Figure 2: Workbench Workflow
Figure 3: Input Variable Ranges
Next, output constraints are added which disqualify any set of inputs that did not meet the constraints. In this case, the output constraints are a lift of at least 5N, a drag of at most 2N, and a lift/drag ratio of at least 5. For the drag constraint, the objective is set to minimize this value.
Figure 4: Output Constraints
After the constraints are set up, Workbench will determine an initial set of discrete input values based on the ranges provided. For each set of inputs, there is a row of data that shows the design point (DP), its input values, and its output values. The cases that are not run yet are shown with lightning bolts, and the table is filled out as the CFD runs are completed.
Figure 5: Inputs and Outputs
The design points shown in the table are just the initial values used to start generating an input vs output map. After these initial points are run, the optimizer will create additional points in the design space that are likely to be good candidates that meet all specified output constraints while also attempting to minimize drag. The user can choose settings that create more data points for better accuracy or decide on fewer data points in order to speed up the optimization process (the results from this example use fewer data points). Sometimes certain combinations of input variables will fail due to unphysical geometry creation or other reasons. These design points are shown with a red X. In the case of failed points, the optimizer will just disregard the data and move on to the next point.
The figure below shows the final optimized shape to minimize drag. If the optimization was allowed to use more data points, then a better-performing airfoil would be found.
Figure 7: Optimized Shape to Minimize Drag (AoA = 5 deg)
Figure 8: Static Pressure Contour
If the objective is modified to maximize the L/D ratio instead of minimizing drag, then this produces a longer, thinner airfoil at a smaller angle of attack.
Figure 9: Optimized Shape to Maximize L/D Ratio (AoA = 2.68 deg)

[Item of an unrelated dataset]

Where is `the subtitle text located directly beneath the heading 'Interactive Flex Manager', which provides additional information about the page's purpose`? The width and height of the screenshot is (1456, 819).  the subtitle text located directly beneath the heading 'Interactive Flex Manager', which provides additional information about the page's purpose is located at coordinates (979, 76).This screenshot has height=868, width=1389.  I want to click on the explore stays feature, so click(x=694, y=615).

Figure 10: Static Pressure Contour
The Direct Optimization method is a straightforward process that allows the user to provide a simple set of inputs and constraints which Workbench then uses to determine the most optimal design. As computing resources become faster and cheaper, more of the design process will be spent using automated optimization methods so that the engineer can spend more time on the higher-level decisions and less time generating geometries, meshes, and pre/post-processing.